A former Fianna Fáil minister of State said that AIB offered the most competitive foreign exchange rates at the time it was overcharging its customers by up to €25 million.
Mr Ned O'Keeffe, a former minister of State for agriculture, said: "I understand the AIB charges, if operated properly, would have been lower than in other banks. I do not know what errors occurred in this area but I understand the charges were more competitive."
Mr O'Keeffe was speaking during the final stages of the Central Bank and Financial Services Authority of Ireland Bill, which broadens the powers of the Irish Financial Services Regulatory Authority (IFSRA).

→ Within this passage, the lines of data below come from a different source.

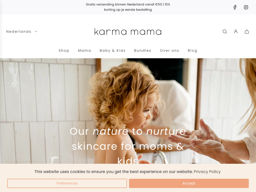Go to Baby & Kids category
Image resolution: width=256 pixels, height=192 pixels.
click(113, 51)
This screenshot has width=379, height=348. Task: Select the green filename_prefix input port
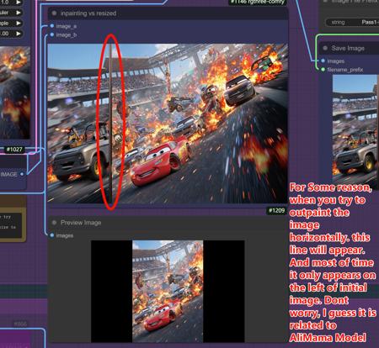(x=323, y=69)
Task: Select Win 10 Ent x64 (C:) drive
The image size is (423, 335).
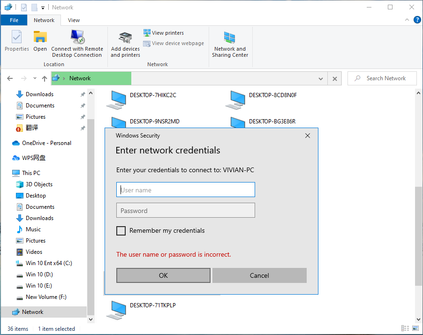Action: point(49,263)
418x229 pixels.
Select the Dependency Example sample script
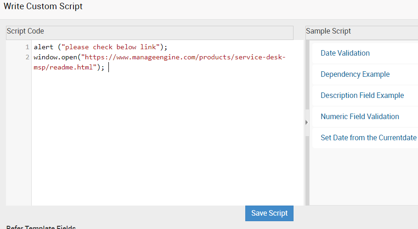click(355, 74)
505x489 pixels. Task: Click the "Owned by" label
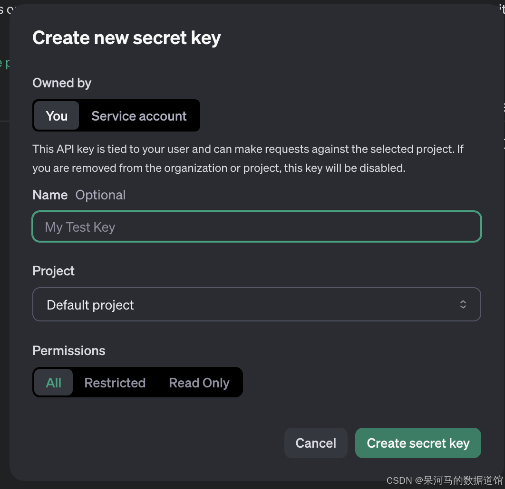pyautogui.click(x=62, y=83)
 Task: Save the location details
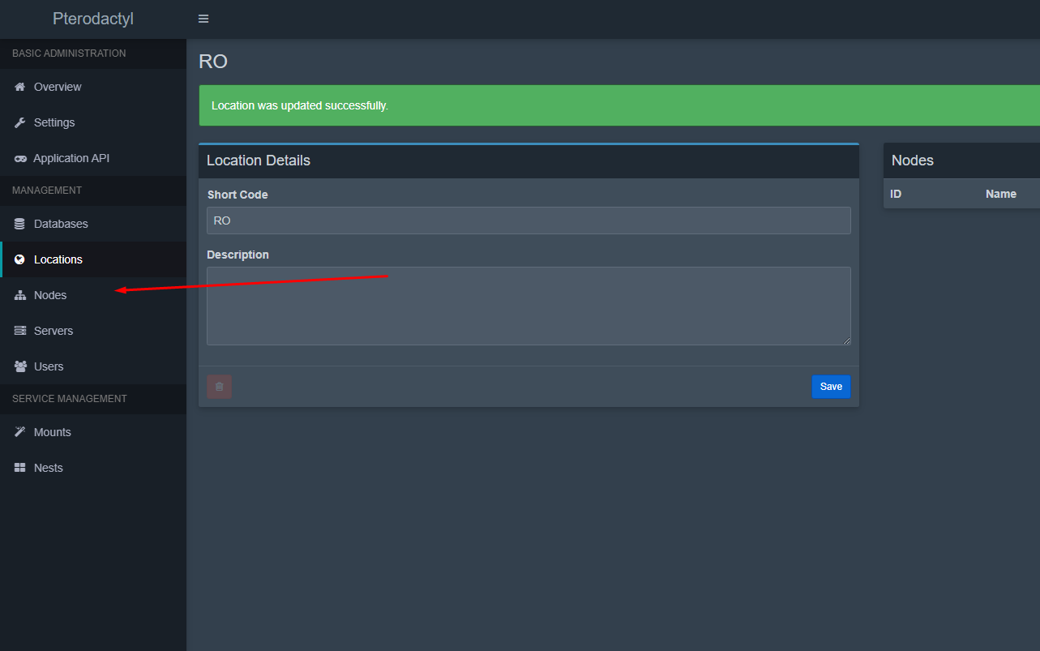pyautogui.click(x=831, y=387)
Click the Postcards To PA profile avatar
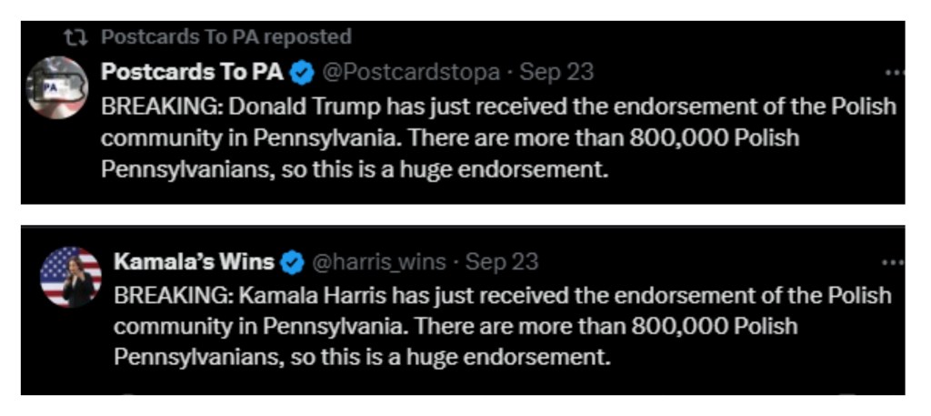 (x=57, y=87)
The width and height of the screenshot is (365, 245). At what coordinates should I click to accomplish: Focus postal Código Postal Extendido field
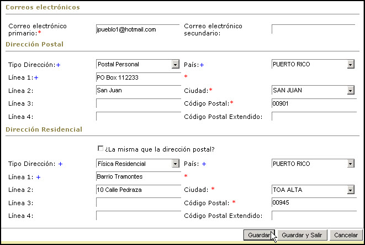click(x=313, y=116)
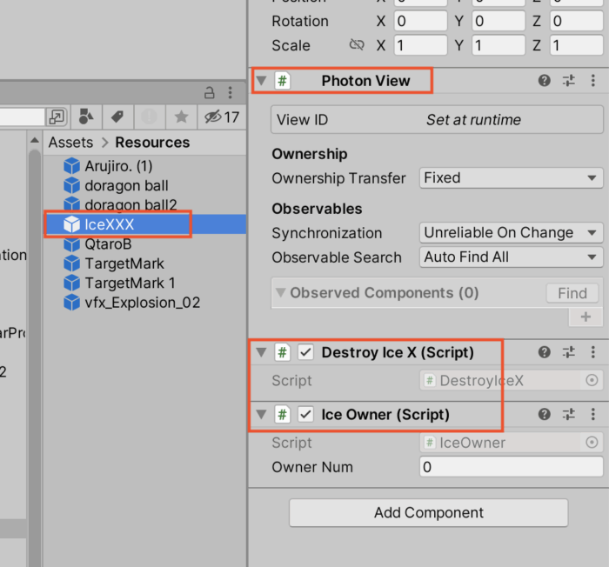Click the Add Component button
Viewport: 609px width, 567px height.
(428, 512)
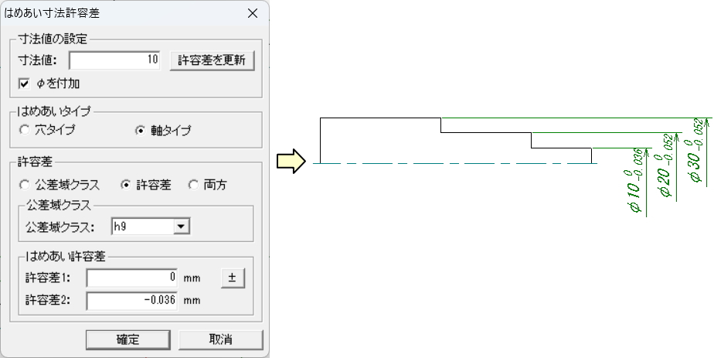Viewport: 714px width, 358px height.
Task: Toggle the φを付加 checkbox
Action: click(24, 84)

During the debate, the Minister for Finance, Mr McCreevy, introduced a series of amendments to make it an offence for financial institutions to charge above the rates they have notified to the regulator. The changes also allow the regulator to fine banks up to €5 million if they overcharge their customers.
Mr McCreevy supported Mr O'Keeffe's comments about AIB's charges and said that he had "heard the same thing" and it was "ironic" that the bank was the most competitive at the time and would have had the higher rate sanctioned.

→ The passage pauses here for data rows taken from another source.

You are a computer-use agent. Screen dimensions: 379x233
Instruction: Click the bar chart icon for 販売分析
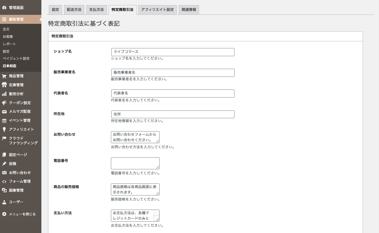4,94
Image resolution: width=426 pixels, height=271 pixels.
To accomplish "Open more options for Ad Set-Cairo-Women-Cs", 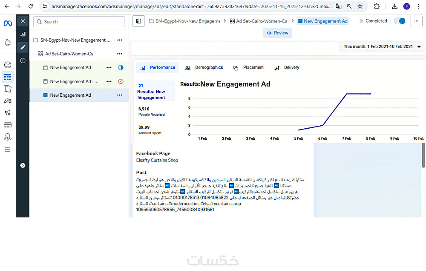I will [120, 54].
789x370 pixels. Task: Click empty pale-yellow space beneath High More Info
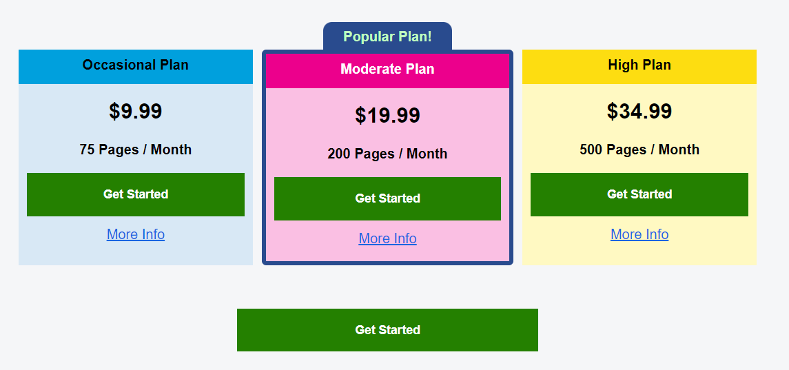click(639, 254)
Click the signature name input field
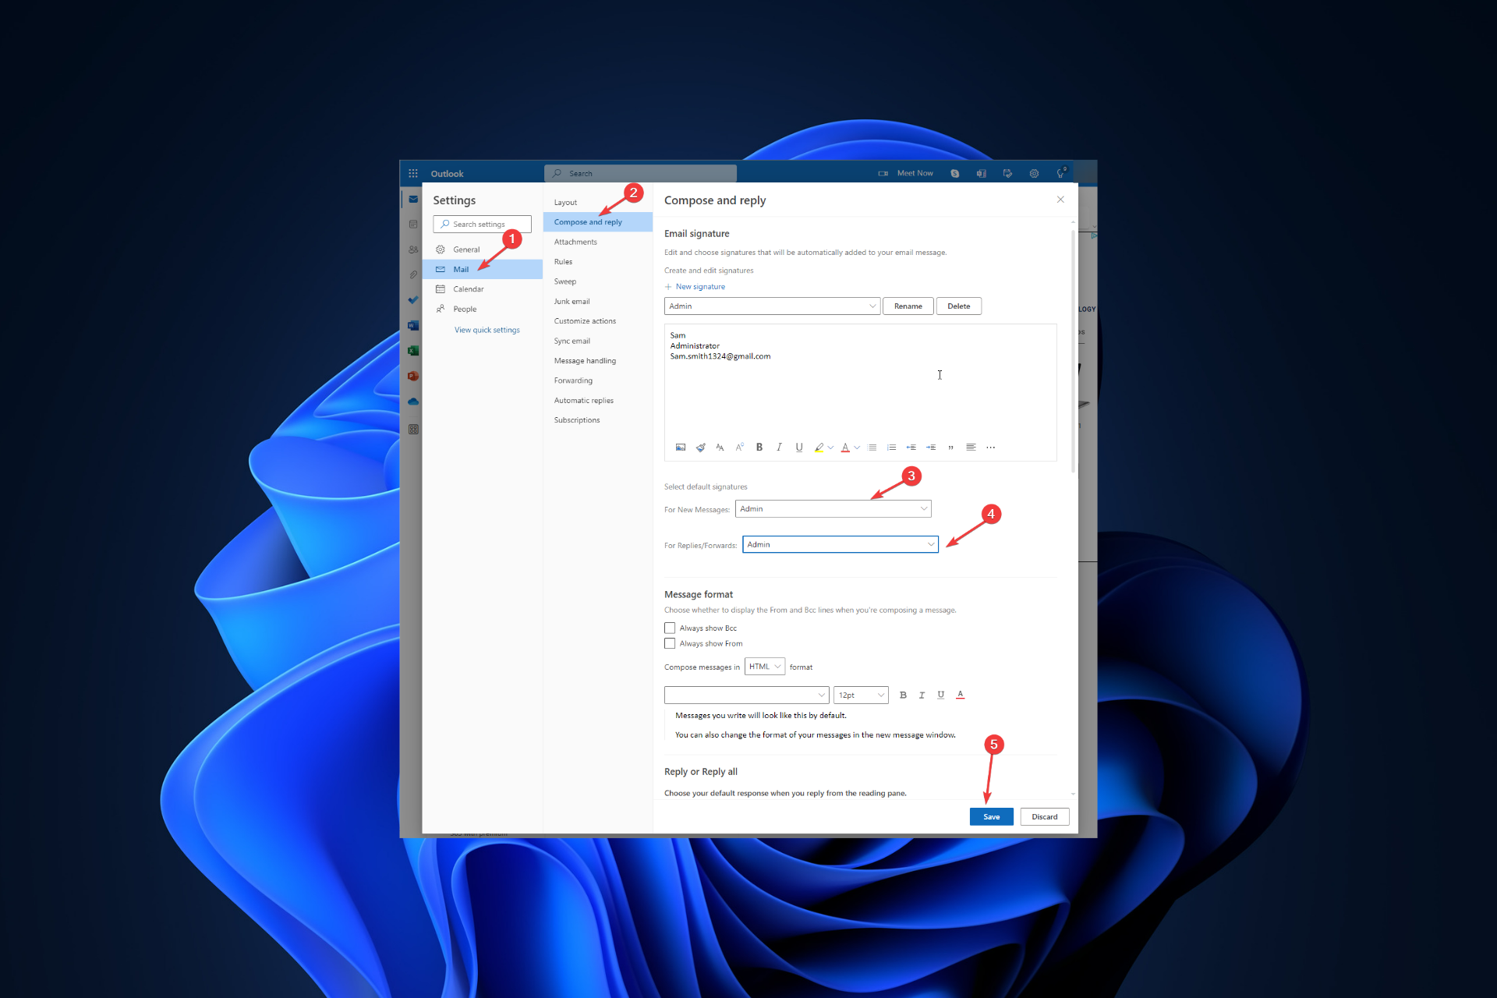Viewport: 1497px width, 998px height. [770, 304]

The Minister, who described banks as being like politicians in that "nobody likes them", said: "Deputy O'Keeffe may be correct in his assumption that at one point AIB was charging a lower rate than its competitors and that if it had applied for the 1 per cent sanction, it would have received it. The offence, if that is the correct phraseology, is that the bank was approved to charge a particular rate, yet it charged a different one. As Deputy O'Keeffe said, AIB was the most competitive player in the market at the rate it was charging."
Mr O'Keeffe called on the Minister to slow the pace of regulation. "The draconian measures being introduced are not the answer to the problem," he said. He expressed concern about "the extra bureaucracy we are creating and the major cost to the ordinary customer. Somebody will have to pay for these regulations."
Outlining the sanctions that a regulatory authority can impose on a financial institution, Mr McCreevy said the authority "may agree with a financial institution that the institution should pay an appropriate penalty, not necessarily requiring the institution to formally acknowledge its guilt".
Where an institution admits it has "committed a contravention, the authority can agree an appropriate penalty with that institution without going through a formal inquiry process." If either side does not wish to avail of these options, "there is provision for a formal inquiry by the authority leading to a formal determination".
The amendments were introduced following Cabinet approval in the wake of the AIB controversy but they will not be retrospective.
Fine Gael's finance spokesman, Mr Richard Bruton, said the introduction of enforcement "fills a massive gap that was cruelly exposed in the recent AIB case.
"Short of withdrawing the licence from AIB to continue banking, the regulatory authority had no powers to deal with a clear breach of consumer law."
But he expressed concern about a "one size fits all" enforcement procedure and said there had to be "proportionality" in the size of sanctions.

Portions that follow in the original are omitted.